- WORK TO BE COMPLETED
Whenever a line below includes the string "width", show it.

- INFORMATION PROVIDED
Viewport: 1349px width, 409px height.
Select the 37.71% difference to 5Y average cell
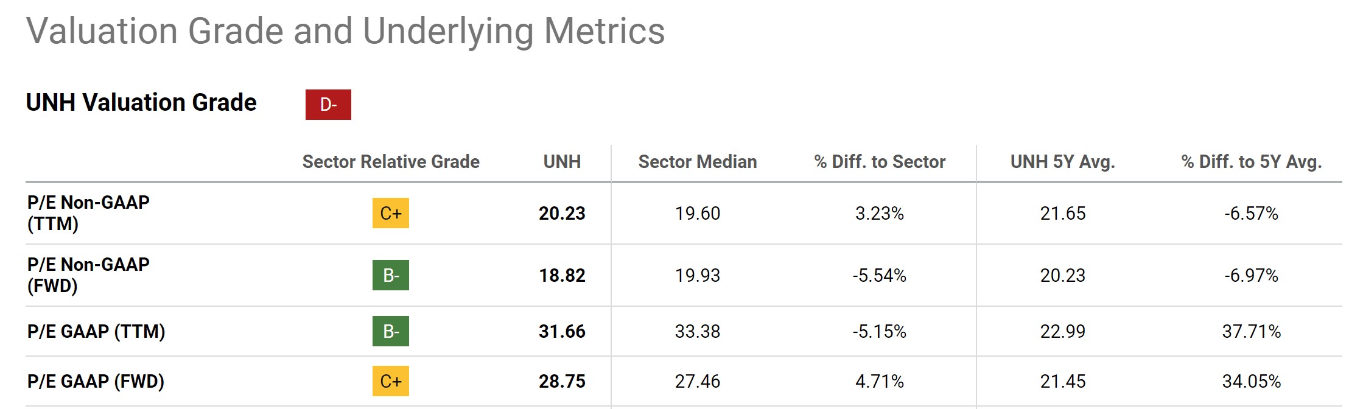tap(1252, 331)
--
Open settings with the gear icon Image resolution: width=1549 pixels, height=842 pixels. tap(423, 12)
...
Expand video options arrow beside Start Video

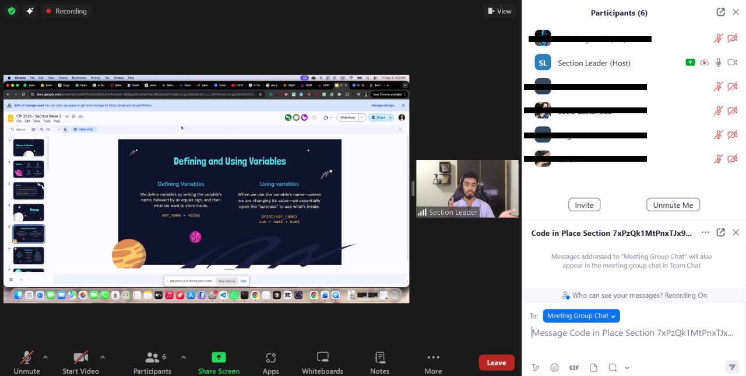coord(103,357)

- OUTPUT BELOW
Viewport: 1349px width, 409px height.
Open settings with the gear icon Image resolution: width=1549 pixels, height=842 pixels. tap(423, 12)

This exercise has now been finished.